And then there I was, up top, astride, back in the saddle again. The mare I'd brought home as a seven year old, put a couple dozen rides on as a nine year old, was now standing quietly beneath me two years later as an 11 year old. And no one died.
With that done, Darling decided she, too, wanted to get into the act. Beamer's been out on a couple of trail rides this past week, packing me for a couple of hours each time, over bridges, through water, up and down hills, trudging right along.
Darling decided that Beamer needed to go English, so she pulled out her saddle and climbed aboard.
After a few laps around the pen, Darling decided that she'd be riding Beamer on the trails from now on!
As Darling was trotting about, posting up and down, I was saddling Flirt. She's been at the bottom of the 'to do' list for quite some time. Counting down to the Trail Challenge with Oz, and knowing I needed to get Beamer ready to sell, meant that Flirt was just going to need to wait. until I had a bit of time. Well...today I had a few extra minutes. And, apparently, a death wish. So I saddled her up and for the second time this month, and then I climbed on board.
Maybe my death wish wasn't really as strong as I'd thought, because I didn't ask her to go anywhere. Just climbed on and off a couple of times. Or maybe it was that I was saved by the dinner bell? City Boy called from the patio, and who was I to turn down a meal?
With nightfall creeping closer, and a full tummy, we sat down and watched a movie. But my heart was still restless. Something more needed to be done. I returned to the barn as the sun slipped behind the trees and mosquitoes came out for their evening meal (seriously...blood sucking winged miniature vampires!) I called to Oz, and saddled him up. We made a couple of quiet walks around the pen, then I opened the gate and rode into the paddock where Flirt stood waiting, wearing her halter and lead. She turned to face us and I reached out to pet her face, then slid my hand down her halter to her lead rope.

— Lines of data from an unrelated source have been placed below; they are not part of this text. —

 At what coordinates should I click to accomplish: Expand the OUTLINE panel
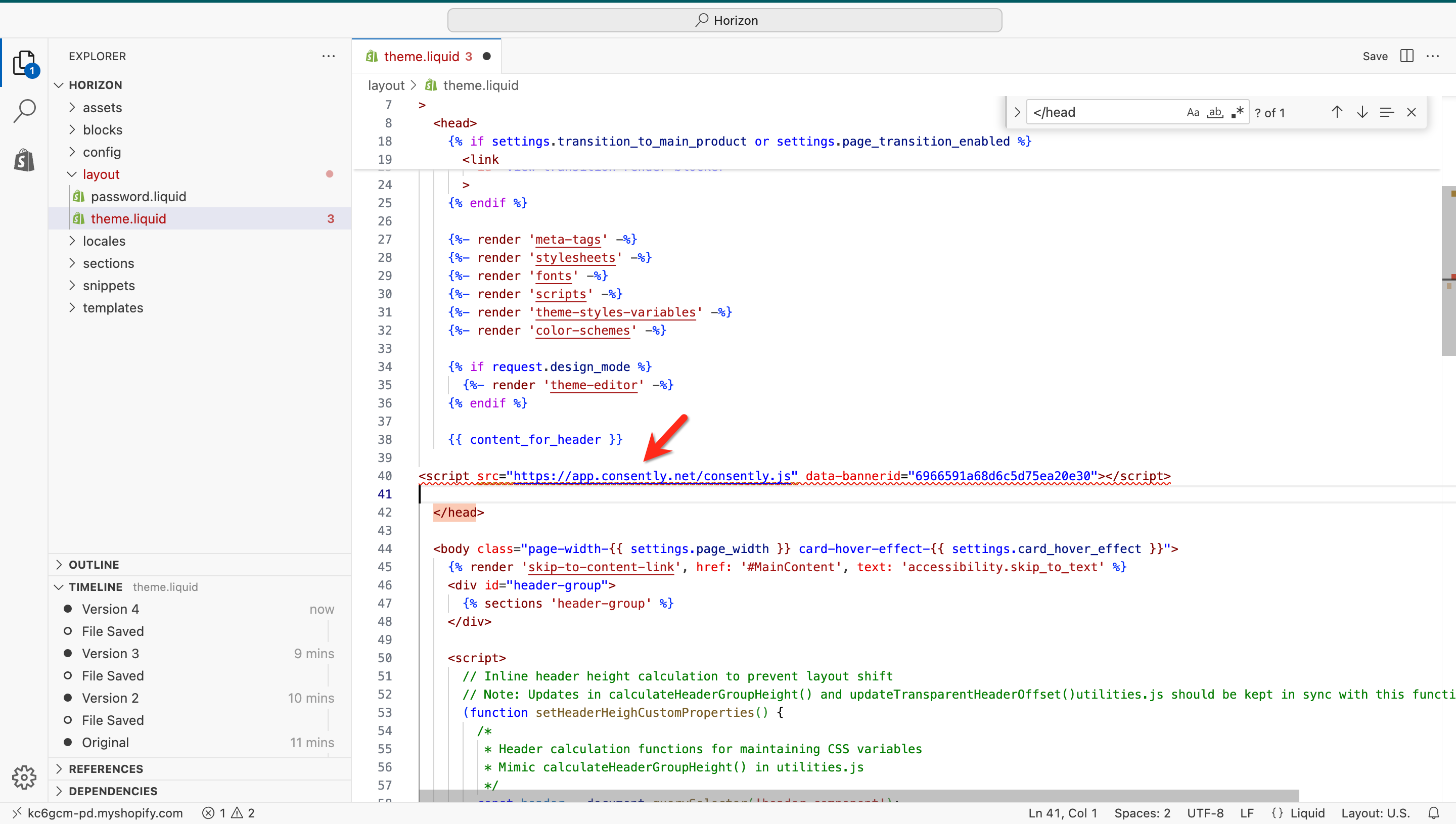tap(94, 564)
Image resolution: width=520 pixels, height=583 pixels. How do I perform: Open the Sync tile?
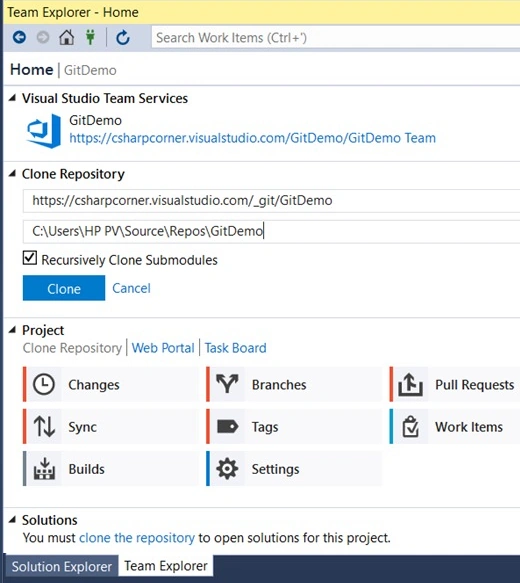click(x=111, y=426)
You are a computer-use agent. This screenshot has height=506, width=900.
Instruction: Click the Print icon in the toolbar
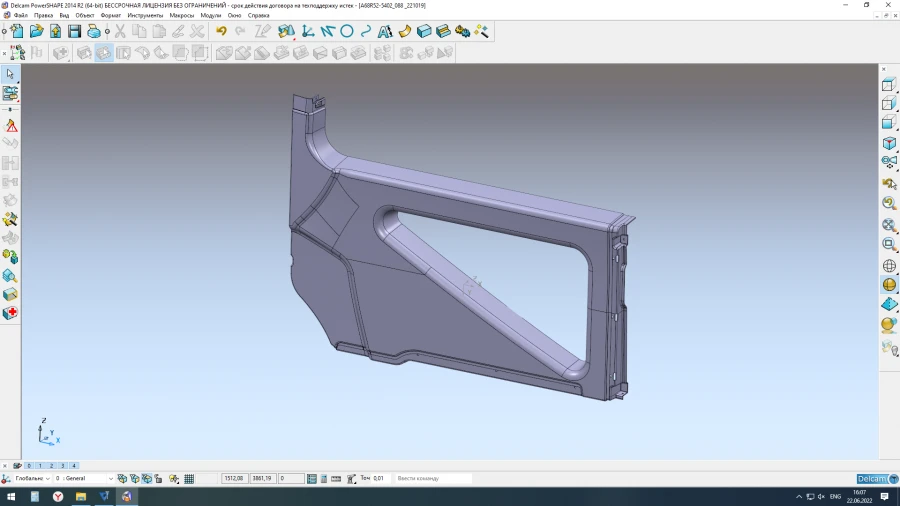(x=94, y=31)
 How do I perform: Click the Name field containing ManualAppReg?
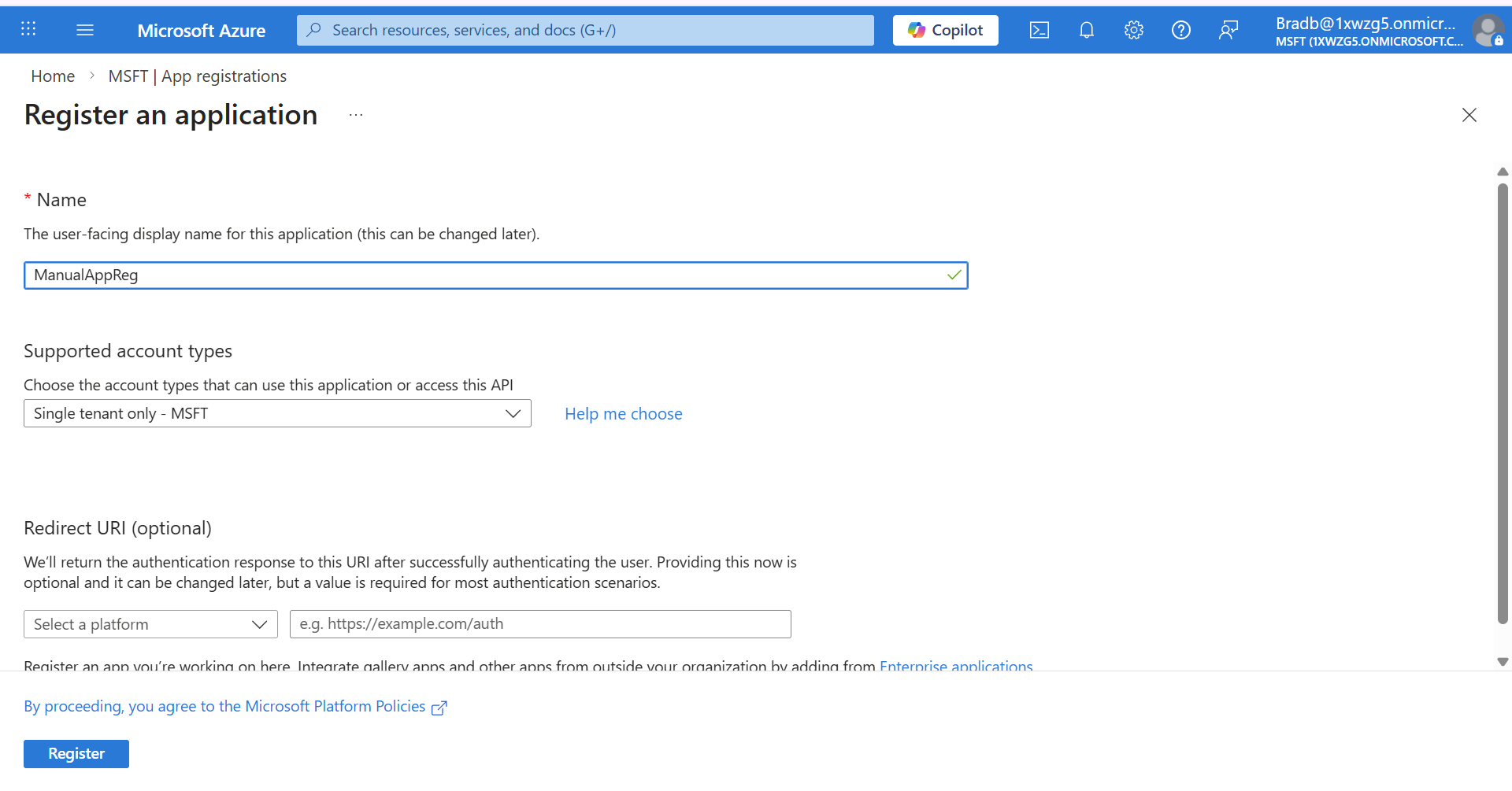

I asked Oz to turn and we headed back into the round pen, this time leading the two year old behind us. Talk about the green leading the green. And while it was a tiny space, there's still enough room to get into trouble. The lead rope bounced off Oz's hip, crossed around behind him, even got clamped under his tail at one point (which I didn't know until I was ready to get off), and he just walked quietly while she followed nicely.
Seems it wasn't my day to die after all. Good thing, because I have a trail challenge to go to in just...oh my word!...three weeks!